New York State taxes believe that I owe them an additional $1,000. American Express never received my $658 payment for July. I have two holes in my mouth, think broken crowns, that coordinate nicely with the enlarged holes in my overwhelmed head. My tidy little sum of unexpected expenses is now approaching $4,000. Can I freak now? Oh and my recent debt consolidation at 0% interest shows an additional $4,200 that I didn’t borrow. This is too much for an underemployed girl who hasn’t had a proper vacation in five years.
I summon my inner goddess but she’s too busy screaming to hear me, think Edvard Munch. I take a deep breath, from a cigarette – unfortunately – and weigh my options. Is is time for a clean sheet of printing paper and hastily composed suicide note? I’ve already sold my jewelry. Dog walking? But I’m a cat person with no boundaries. My cats are dominant and they tell me what to do. Though I’d lose weight walking dogs and make lots of new canine friends. Then I think of the predictions for a snowy winter. I’m not that hardy.

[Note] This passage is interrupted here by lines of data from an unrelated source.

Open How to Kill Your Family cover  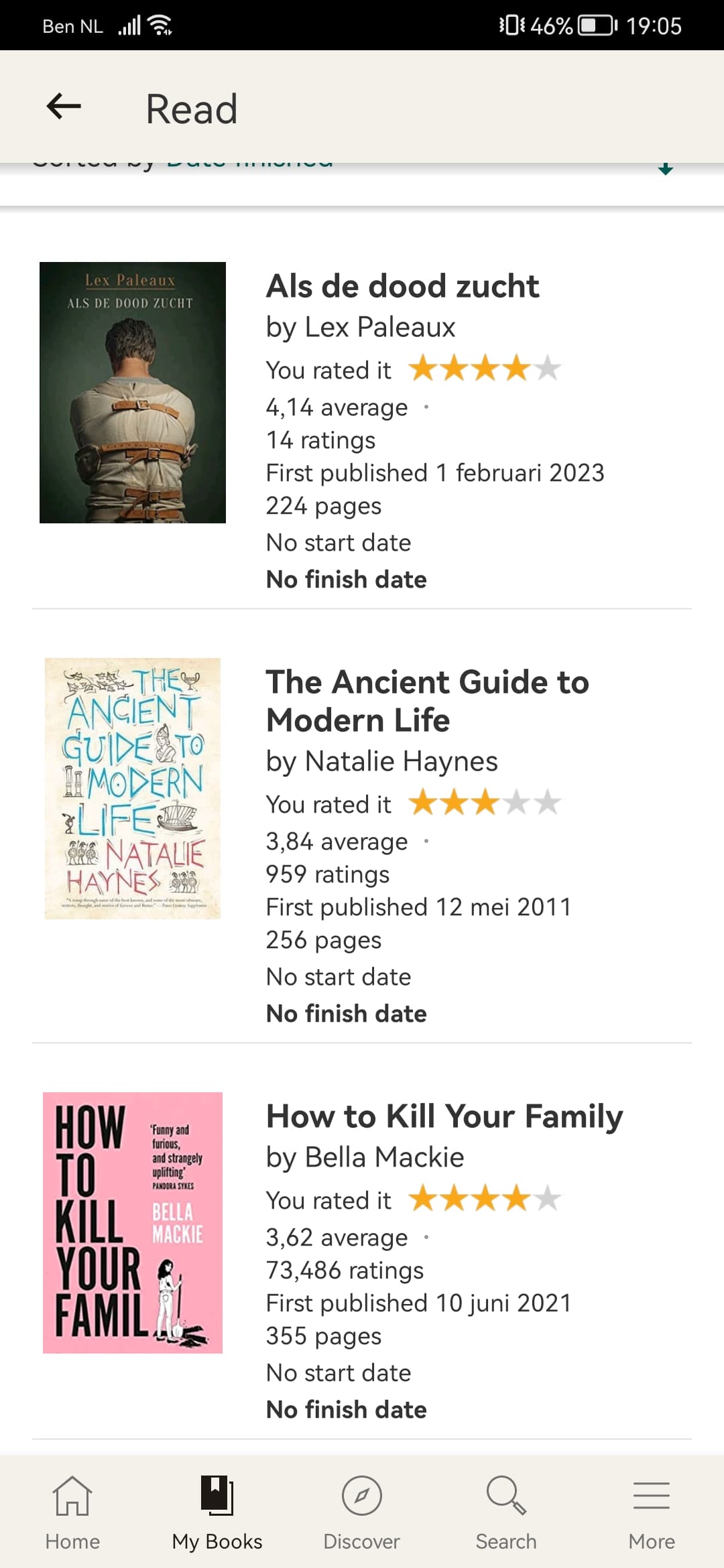(x=133, y=1222)
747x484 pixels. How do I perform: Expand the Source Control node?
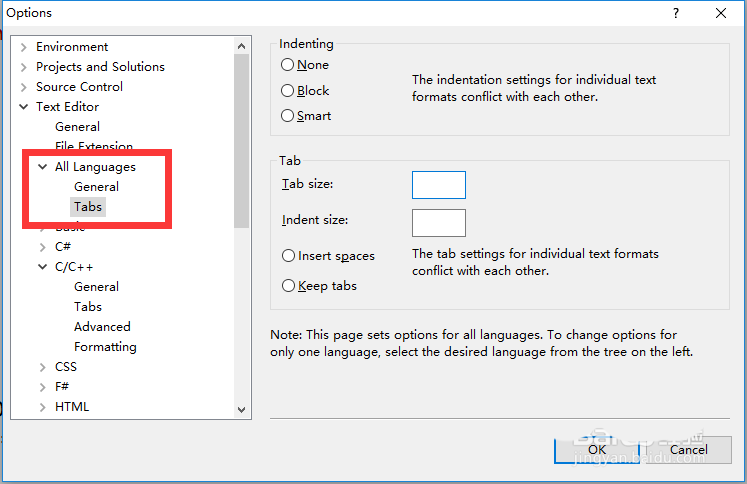click(x=24, y=87)
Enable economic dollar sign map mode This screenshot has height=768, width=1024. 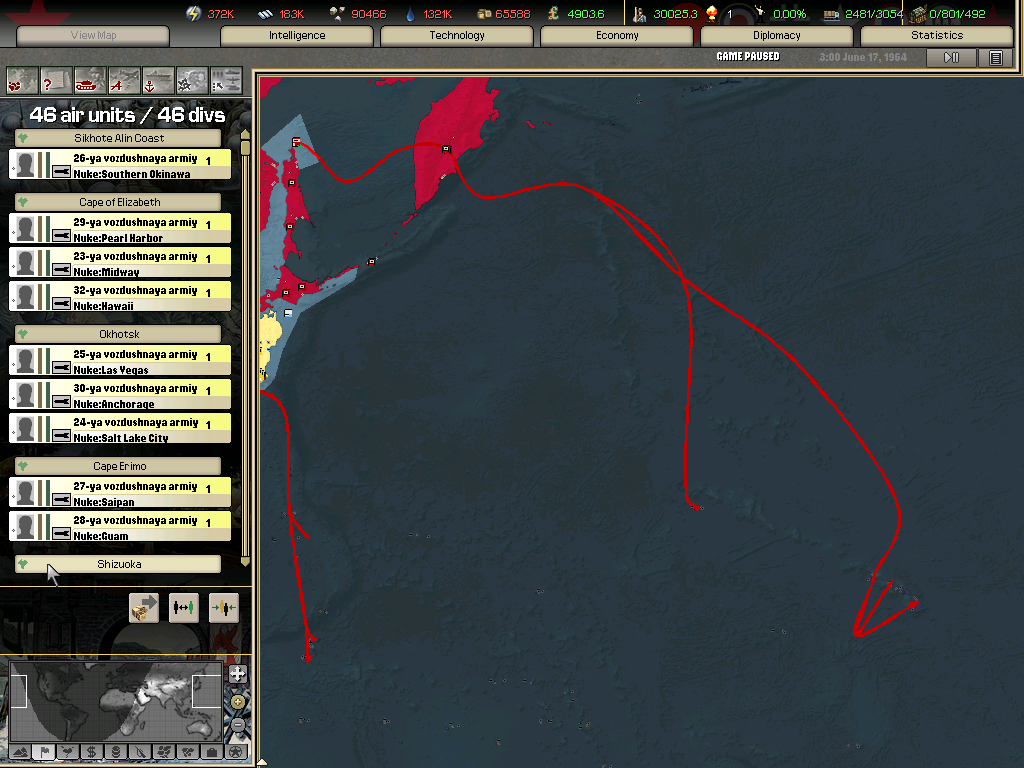pyautogui.click(x=92, y=751)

I’m glad that I don’t have a BP machine handy because my pressure is escalating to dangerous levels. Really, we weren’t designed to live with this level of stress.
I just narrowly missed out on two career opportunities. Surely another one is just around the corner holding a tin cup with a sign, but still solidly standing.
When you feel that life has you by the throat enumerate the people, places and things for which you are grateful. Be generous and creative here. Count your fingers and toes. Hell, count your hairs if you really need time to calm down. Grab a cat and insist that they cuddle with you until your breathing slows. Have them declared an emotional needs animal so that they can accompany you everywhere. Call your last boyfriend or x-husband and tell them how well you’re doing now that they’ve vacated your life. Take a tour of a nursing home and challenge a senior to a three legged race. Tell them that they can use their wheelchair only if strictly medically necessary. Ask for a refund from the well dressed man in front of the local bodega, you know the one always begging for change, the one to whom you’ve always given a dollar. Take a stroll through the local emergency room for perspective. Write a long and rambling email to your therapist enumerating the problems that you’ve yet to address. Ask him//her for a refund. Laugh out loud simply because. And remember that someone always has your back and you hope it’s God.
Don’t stress the small stuff. But this seems global warming proportions huge. I’m trying everything to supplement my income and have the sleepless nights and darkened eyes that attest to my earnestness. So when you’ve done everything that you can think of including taking a hard line with your expenses, put the cursor to rest and allow yourself some restorative sleep. Hmm a massage would be nice, but that’s not in my budget. Living isn’t really in my budget, but what’s a girl to do.
Okay, I am speaking with two people about jobs tomorrow. Surely that is a good sign. Fluff up your pillows and tell yourself that you mean business. Spray your sheets with some alluring but comforting aromatherapy that will aid the sleeping process. Turn that scream into a smile and remember that your best day, best job, greatest score could be just hours away.